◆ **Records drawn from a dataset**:
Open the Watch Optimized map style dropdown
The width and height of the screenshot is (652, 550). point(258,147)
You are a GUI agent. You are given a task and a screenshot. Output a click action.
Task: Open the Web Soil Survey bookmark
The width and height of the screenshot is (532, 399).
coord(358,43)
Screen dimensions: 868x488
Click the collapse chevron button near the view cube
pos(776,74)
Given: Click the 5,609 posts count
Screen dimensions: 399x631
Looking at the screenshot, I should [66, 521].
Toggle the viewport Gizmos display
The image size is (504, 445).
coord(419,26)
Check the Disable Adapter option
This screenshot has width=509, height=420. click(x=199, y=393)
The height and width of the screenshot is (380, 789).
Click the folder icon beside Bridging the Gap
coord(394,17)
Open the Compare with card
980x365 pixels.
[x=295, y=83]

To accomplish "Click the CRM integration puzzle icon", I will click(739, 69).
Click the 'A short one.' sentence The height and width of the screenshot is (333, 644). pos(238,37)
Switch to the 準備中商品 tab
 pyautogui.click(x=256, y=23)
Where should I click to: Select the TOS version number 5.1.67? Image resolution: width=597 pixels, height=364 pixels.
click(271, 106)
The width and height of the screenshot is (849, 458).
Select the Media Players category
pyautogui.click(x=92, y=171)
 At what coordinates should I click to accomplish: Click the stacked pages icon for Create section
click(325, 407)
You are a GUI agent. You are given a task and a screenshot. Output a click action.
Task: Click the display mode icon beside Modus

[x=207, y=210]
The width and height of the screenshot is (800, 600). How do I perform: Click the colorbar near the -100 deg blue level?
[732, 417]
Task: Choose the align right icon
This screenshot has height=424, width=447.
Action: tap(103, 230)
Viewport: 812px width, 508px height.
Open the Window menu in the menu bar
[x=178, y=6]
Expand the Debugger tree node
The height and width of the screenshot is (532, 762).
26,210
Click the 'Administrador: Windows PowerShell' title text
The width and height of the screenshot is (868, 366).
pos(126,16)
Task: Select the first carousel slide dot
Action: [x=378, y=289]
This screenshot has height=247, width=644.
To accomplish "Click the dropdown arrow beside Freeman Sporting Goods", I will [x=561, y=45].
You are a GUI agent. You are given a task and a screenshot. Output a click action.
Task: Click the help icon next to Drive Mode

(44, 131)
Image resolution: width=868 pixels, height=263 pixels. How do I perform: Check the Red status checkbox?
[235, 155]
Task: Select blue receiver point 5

◆ **Problem to work on**:
The full set of records must be transcribed character for character.

◆ **Answer box**:
Open the Watch Optimized map style dropdown
The width and height of the screenshot is (652, 550). point(258,147)
You are a GUI agent. You are given a task and a screenshot. Output a click action.
Task: Open the Web Soil Survey bookmark
The width and height of the screenshot is (532, 399).
coord(358,43)
Screen dimensions: 868x488
Click the collapse chevron button near the view cube
pos(776,74)
Given: Click the 5,609 posts count
Screen dimensions: 399x631
Looking at the screenshot, I should [66, 521].
Toggle the viewport Gizmos display
The image size is (504, 445).
coord(419,26)
Check the Disable Adapter option
This screenshot has width=509, height=420. click(x=199, y=393)
The height and width of the screenshot is (380, 789).
Click the folder icon beside Bridging the Gap
coord(394,17)
Open the Compare with card
980x365 pixels.
[x=295, y=83]

To accomplish "Click the CRM integration puzzle icon", I will click(739, 69).
Click the 'A short one.' sentence The height and width of the screenshot is (333, 644). pos(238,37)
Switch to the 準備中商品 tab
 pyautogui.click(x=256, y=23)
Where should I click to: Select the TOS version number 5.1.67? Image resolution: width=597 pixels, height=364 pixels.
click(271, 106)
The width and height of the screenshot is (849, 458).
Select the Media Players category
pyautogui.click(x=92, y=171)
 At what coordinates should I click to accomplish: Click the stacked pages icon for Create section
click(325, 407)
You are a GUI agent. You are given a task and a screenshot. Output a click action.
Task: Click the display mode icon beside Modus

[x=207, y=210]
The width and height of the screenshot is (800, 600). How do I perform: Click the colorbar near the -100 deg blue level?
[732, 417]
Task: Choose the align right icon
This screenshot has height=424, width=447.
Action: tap(103, 230)
Viewport: 812px width, 508px height.
Open the Window menu in the menu bar
[x=178, y=6]
Expand the Debugger tree node
The height and width of the screenshot is (532, 762).
26,210
Click the 'Administrador: Windows PowerShell' title text
The width and height of the screenshot is (868, 366).
pos(126,16)
Task: Select the first carousel slide dot
Action: [x=378, y=289]
This screenshot has height=247, width=644.
To accomplish "Click the dropdown arrow beside Freeman Sporting Goods", I will [x=561, y=45].
You are a GUI agent. You are given a task and a screenshot. Output a click action.
Task: Click the help icon next to Drive Mode

(44, 131)
Image resolution: width=868 pixels, height=263 pixels. How do I perform: Check the Red status checkbox?
[235, 155]
Task: Select blue receiver point 5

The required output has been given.